The volume, written with political scientist Benjamin Knoll at Centre College in Danville, Ky., includes data from their 2016 Next Mormons Survey, a large-scale, nationally representative study of four generations, including 1,156 current church members and 540 former members, plus 63 in-depth individual interviews.
Riess’ book is a “momentous achievement,” said David Campbell, a Notre Dame professor of political science.
The volume is the “new standard for the empirical study of Mormonism — rigorous but accessible,” Campbell wrote in an email. “It is filled with rich insights, confirming some long-held assumptions about Latter-day Saints’ beliefs and behaviors, but also illustrating where previous assumptions have gone awry.”
The research contributes to many fields, he said, including religious studies, sociology, political science and anthropology.
“The genius of the book is that Jana designed her survey to be relevant to today's church, which enables her to uncover new and important insights,” he said. “It is as though she created a Mormon MRI: able to see below the surface to understand what LDS folks really think.”
Retired sociologist Armand Mauss seconds that opinion.
It is a “major contribution to the sociology of contemporary American Latter-day Saints,” said Mauss, who lives in Southern California, “both because of its craftsmanship and because of its recency or currency.
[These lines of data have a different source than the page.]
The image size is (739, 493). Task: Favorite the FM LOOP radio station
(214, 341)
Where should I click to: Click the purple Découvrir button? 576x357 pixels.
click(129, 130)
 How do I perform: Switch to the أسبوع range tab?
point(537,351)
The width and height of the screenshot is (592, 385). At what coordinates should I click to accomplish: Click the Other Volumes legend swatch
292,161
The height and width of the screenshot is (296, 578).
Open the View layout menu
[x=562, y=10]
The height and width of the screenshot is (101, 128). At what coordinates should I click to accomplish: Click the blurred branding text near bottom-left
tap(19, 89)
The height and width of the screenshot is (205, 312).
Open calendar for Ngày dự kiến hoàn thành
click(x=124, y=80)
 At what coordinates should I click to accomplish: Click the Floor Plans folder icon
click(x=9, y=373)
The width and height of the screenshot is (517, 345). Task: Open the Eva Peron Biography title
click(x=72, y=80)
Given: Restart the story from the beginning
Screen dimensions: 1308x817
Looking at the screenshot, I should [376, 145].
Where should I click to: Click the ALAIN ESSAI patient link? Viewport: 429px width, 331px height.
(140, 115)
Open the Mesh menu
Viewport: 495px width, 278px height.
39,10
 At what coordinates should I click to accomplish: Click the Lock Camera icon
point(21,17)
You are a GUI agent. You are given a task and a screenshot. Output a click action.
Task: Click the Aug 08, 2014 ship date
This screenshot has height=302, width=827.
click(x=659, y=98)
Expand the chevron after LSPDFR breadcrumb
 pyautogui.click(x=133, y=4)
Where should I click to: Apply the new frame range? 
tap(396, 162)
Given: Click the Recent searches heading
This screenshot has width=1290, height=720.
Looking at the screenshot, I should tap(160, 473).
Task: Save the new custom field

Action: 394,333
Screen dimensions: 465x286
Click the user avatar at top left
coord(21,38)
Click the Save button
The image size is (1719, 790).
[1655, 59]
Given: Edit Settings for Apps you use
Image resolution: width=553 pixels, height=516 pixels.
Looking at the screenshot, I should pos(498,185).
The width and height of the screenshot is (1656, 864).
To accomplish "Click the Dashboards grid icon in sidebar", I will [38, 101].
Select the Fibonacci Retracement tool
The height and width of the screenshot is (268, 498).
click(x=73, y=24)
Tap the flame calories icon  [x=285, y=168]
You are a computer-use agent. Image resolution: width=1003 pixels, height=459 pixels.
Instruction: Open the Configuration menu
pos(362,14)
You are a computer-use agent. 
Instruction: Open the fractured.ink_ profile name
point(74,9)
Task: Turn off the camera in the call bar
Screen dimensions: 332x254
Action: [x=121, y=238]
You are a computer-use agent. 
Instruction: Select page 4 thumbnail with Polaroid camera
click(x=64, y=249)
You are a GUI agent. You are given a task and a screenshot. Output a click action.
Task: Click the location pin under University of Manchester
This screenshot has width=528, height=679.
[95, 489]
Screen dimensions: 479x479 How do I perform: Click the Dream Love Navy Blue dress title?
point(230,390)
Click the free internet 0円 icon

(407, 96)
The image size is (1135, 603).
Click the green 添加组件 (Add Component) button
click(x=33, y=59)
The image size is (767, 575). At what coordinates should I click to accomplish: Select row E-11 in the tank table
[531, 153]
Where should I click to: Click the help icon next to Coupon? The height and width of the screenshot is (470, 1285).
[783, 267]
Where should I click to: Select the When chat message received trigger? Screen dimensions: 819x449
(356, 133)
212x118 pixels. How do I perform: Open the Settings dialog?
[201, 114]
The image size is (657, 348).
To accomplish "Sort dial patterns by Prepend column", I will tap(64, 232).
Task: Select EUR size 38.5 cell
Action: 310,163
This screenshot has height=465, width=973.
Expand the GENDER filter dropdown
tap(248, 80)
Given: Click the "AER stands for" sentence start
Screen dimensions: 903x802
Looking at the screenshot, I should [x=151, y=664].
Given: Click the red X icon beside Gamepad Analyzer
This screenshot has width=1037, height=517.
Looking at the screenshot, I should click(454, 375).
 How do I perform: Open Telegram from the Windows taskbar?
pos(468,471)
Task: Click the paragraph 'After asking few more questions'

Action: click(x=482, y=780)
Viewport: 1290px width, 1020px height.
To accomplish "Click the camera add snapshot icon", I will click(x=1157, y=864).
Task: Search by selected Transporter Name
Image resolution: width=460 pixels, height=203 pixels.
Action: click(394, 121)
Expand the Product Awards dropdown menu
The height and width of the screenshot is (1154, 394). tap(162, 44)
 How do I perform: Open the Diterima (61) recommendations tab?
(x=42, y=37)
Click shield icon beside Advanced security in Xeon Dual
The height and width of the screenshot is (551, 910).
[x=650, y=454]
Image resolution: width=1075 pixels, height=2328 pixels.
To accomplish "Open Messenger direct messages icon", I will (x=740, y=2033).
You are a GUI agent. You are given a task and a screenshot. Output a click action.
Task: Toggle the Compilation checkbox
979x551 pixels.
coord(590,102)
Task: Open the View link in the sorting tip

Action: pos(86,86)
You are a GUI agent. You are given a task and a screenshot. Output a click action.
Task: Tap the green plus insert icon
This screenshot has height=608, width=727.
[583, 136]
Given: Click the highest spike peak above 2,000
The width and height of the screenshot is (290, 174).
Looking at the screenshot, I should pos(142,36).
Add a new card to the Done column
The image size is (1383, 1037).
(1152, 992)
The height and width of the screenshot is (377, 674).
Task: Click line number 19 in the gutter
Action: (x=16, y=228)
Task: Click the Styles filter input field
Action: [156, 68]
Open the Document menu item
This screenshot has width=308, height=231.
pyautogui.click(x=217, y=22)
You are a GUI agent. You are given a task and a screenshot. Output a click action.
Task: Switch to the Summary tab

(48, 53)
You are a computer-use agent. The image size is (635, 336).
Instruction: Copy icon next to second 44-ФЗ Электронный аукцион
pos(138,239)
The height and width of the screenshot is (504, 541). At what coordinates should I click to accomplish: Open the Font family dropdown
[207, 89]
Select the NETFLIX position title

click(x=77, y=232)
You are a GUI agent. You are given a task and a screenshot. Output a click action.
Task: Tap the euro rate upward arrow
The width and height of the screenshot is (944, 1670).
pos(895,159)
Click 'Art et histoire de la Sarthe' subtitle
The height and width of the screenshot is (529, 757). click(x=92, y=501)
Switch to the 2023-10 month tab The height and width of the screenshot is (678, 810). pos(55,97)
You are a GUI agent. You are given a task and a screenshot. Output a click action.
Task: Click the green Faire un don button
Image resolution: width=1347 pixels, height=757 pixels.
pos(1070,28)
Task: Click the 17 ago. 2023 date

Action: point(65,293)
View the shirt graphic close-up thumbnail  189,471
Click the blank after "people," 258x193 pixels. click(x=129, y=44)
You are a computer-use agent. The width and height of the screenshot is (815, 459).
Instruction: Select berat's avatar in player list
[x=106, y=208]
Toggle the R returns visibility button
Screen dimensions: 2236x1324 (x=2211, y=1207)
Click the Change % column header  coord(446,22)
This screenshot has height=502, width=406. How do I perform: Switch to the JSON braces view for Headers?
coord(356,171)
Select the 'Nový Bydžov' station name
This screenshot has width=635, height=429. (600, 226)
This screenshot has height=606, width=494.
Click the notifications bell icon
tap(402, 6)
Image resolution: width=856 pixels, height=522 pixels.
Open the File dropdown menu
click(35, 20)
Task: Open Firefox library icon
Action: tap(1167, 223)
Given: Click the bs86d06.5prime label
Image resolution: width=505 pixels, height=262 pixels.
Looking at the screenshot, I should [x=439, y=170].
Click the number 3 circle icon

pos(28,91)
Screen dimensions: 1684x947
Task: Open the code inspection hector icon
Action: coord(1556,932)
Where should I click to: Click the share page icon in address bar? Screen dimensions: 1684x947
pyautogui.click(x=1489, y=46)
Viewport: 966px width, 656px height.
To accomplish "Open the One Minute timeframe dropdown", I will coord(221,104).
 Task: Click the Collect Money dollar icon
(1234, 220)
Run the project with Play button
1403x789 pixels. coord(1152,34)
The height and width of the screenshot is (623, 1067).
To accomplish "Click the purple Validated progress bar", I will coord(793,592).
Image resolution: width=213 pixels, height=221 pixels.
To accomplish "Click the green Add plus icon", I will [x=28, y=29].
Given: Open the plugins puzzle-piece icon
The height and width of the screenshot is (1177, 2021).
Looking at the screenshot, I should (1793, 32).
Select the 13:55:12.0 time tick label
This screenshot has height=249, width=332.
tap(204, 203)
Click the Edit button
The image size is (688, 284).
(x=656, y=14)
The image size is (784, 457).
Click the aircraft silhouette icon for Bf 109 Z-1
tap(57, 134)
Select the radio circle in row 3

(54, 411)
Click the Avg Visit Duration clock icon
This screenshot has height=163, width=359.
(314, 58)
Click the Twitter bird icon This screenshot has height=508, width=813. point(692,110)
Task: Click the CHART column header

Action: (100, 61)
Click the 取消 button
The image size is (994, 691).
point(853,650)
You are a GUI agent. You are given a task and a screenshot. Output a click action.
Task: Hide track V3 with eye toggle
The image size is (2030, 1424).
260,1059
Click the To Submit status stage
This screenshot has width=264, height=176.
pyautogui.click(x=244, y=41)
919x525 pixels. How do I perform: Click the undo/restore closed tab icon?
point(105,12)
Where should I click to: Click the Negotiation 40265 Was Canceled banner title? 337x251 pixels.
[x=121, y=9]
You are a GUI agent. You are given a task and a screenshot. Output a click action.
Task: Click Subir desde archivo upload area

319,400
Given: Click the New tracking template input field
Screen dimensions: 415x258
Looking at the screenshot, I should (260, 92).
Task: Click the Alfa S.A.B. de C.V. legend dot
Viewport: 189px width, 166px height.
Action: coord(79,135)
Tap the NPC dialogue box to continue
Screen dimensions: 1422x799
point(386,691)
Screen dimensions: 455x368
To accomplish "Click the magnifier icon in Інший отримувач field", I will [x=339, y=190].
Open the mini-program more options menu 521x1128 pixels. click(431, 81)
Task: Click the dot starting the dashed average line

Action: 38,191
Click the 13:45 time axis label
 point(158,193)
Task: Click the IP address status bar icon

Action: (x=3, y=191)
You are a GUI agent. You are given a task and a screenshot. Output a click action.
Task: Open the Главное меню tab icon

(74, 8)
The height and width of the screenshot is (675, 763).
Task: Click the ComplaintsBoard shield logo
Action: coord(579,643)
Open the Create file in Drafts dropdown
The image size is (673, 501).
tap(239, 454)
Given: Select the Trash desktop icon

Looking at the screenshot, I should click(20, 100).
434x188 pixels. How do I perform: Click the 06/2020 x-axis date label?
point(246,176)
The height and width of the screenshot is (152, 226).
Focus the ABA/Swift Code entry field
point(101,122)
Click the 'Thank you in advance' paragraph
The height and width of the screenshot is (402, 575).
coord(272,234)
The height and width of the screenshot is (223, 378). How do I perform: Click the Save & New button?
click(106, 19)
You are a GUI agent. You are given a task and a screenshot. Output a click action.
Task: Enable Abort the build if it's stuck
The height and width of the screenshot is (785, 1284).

It will remain relevant for several years to come.”
https://www.sltrib.com/religion/2019/02 ... ay-issues/
I hope the Apostles all grab a copy, they'll learn something.
That’s why the data’s biggest surprise, Riess said, was coffee.
According to the church’s health code known as the Word of Wisdom, coffee drinking is prohibited and would bar those who drink it from entering the faith’s temples.
But some 40 percent of current millennial and GenXer members said they had had a cup of coffee in the previous six months, Riess reported, including some who reported having a “temple recommend.”
There was a “clear generational divide” in how Latter-day Saints viewed the Word of Wisdom. Older members saw adherence as “essential” to their identity. Youngers saw it as “important, perhaps, but not essential.”
Coffee Drinkers in the temple!!! Whatever next...
What this all says to Mauss is that millennial members “define their ‘Mormon’ identity more in terms of social integration and participation with the Saints than in terms of strict compliance with church rules and requirements [as the preceding generations did].” Riess characterized this general posture as “hold[ing] institutional authority more lightly,” he said, which Mauss described as being more “laid back.”
That divide is a serious issue that maintaining an increasingly geriatric institutional authority will never be able to understand or address.
For his part, Campbell would like to see further research into “the continuing reverberations of the LDS Church's stance on LGBT issues.”
His “hunch,” he said, “is that LDS attitudes on LGBT matters will be much like those toward gender equality: on average, lagging behind the rest of the country, but still moving in the same direction.”
The leaders of 1978 today need to decide if their cultural racism homophobia is a hill they want the Church to die on.